Problem description: The following data is to be repeated exactly, its pictures excluded.

Data:
_ _ _ _ _

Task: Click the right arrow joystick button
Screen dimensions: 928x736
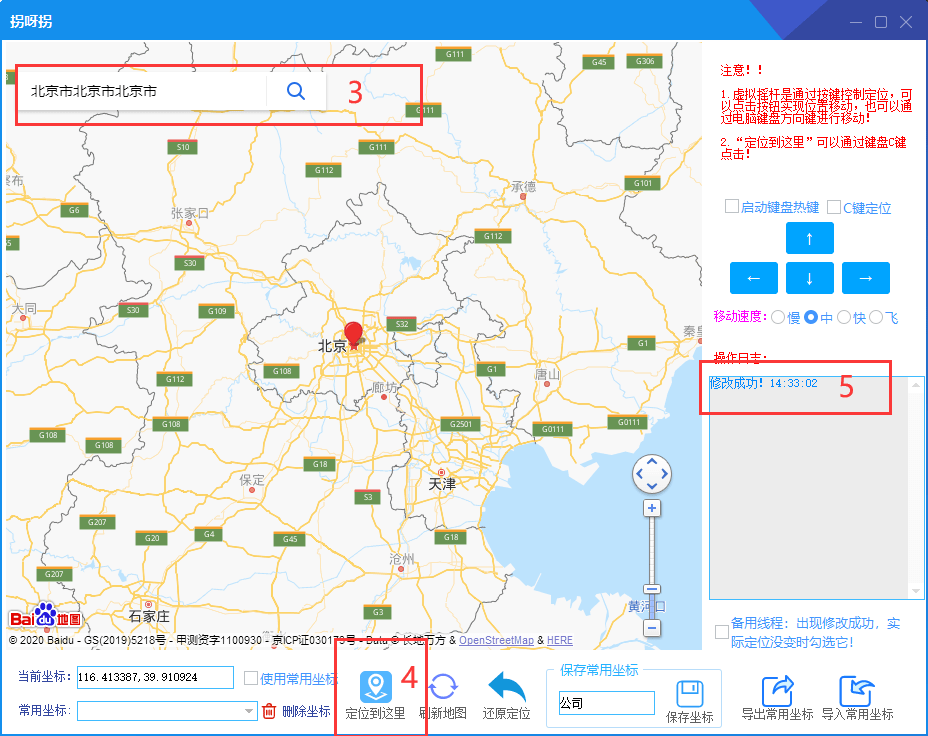Action: coord(866,278)
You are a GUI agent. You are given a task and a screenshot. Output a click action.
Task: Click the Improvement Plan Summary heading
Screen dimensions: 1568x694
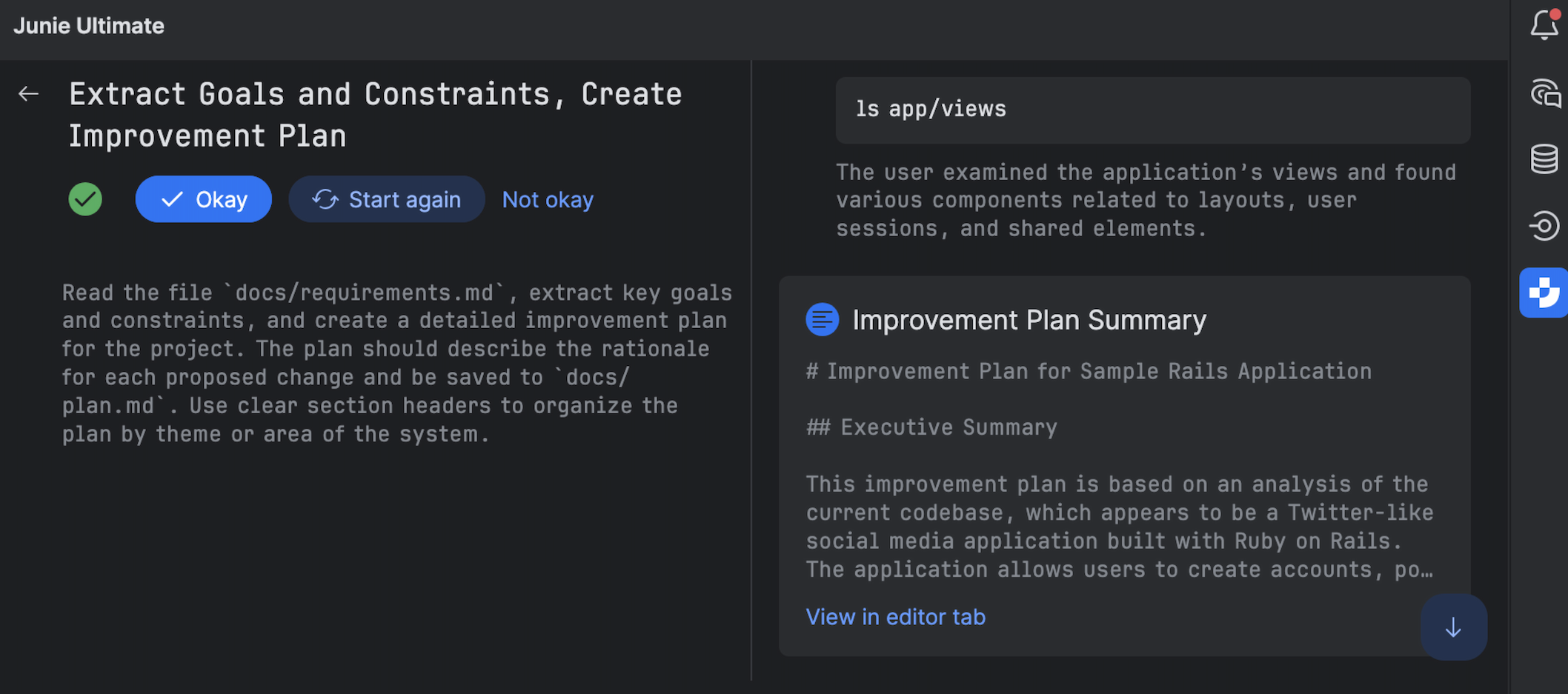coord(1029,320)
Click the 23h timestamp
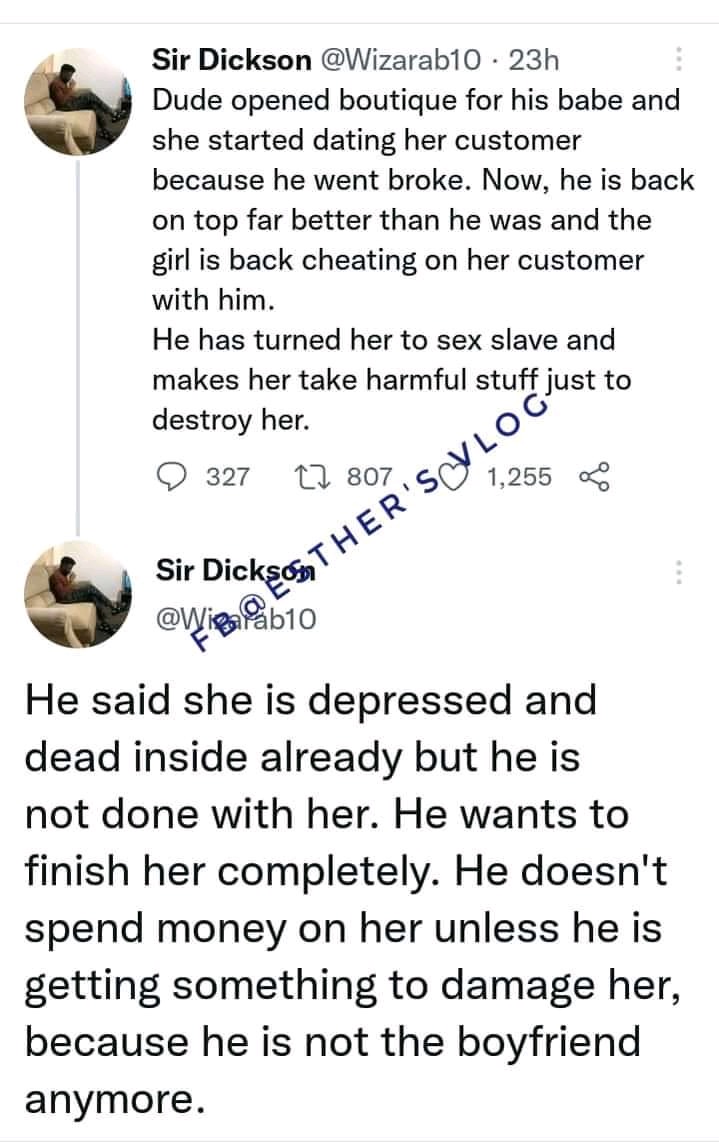 (x=534, y=60)
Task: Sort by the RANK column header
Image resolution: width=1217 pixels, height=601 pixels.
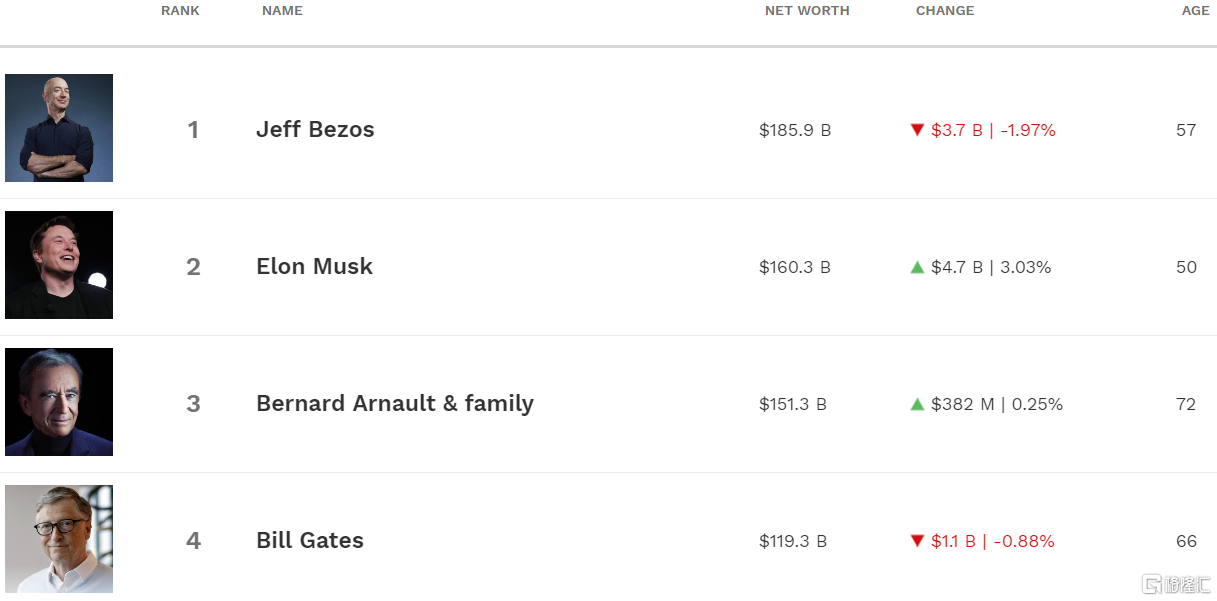Action: click(180, 11)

_ _ _ _ _

Answer to this problem:
Task: Click the right arrow joystick button
Screen dimensions: 928x736
Action: coord(866,278)
You are a GUI agent. You are given a task and a screenshot. Output a click action.
Task: Click the Improvement Plan Summary heading
Screen dimensions: 1568x694
coord(1029,320)
Click the 23h timestamp
 (x=534, y=60)
Task: Sort by the RANK column header
Image resolution: width=1217 pixels, height=601 pixels.
Action: click(180, 11)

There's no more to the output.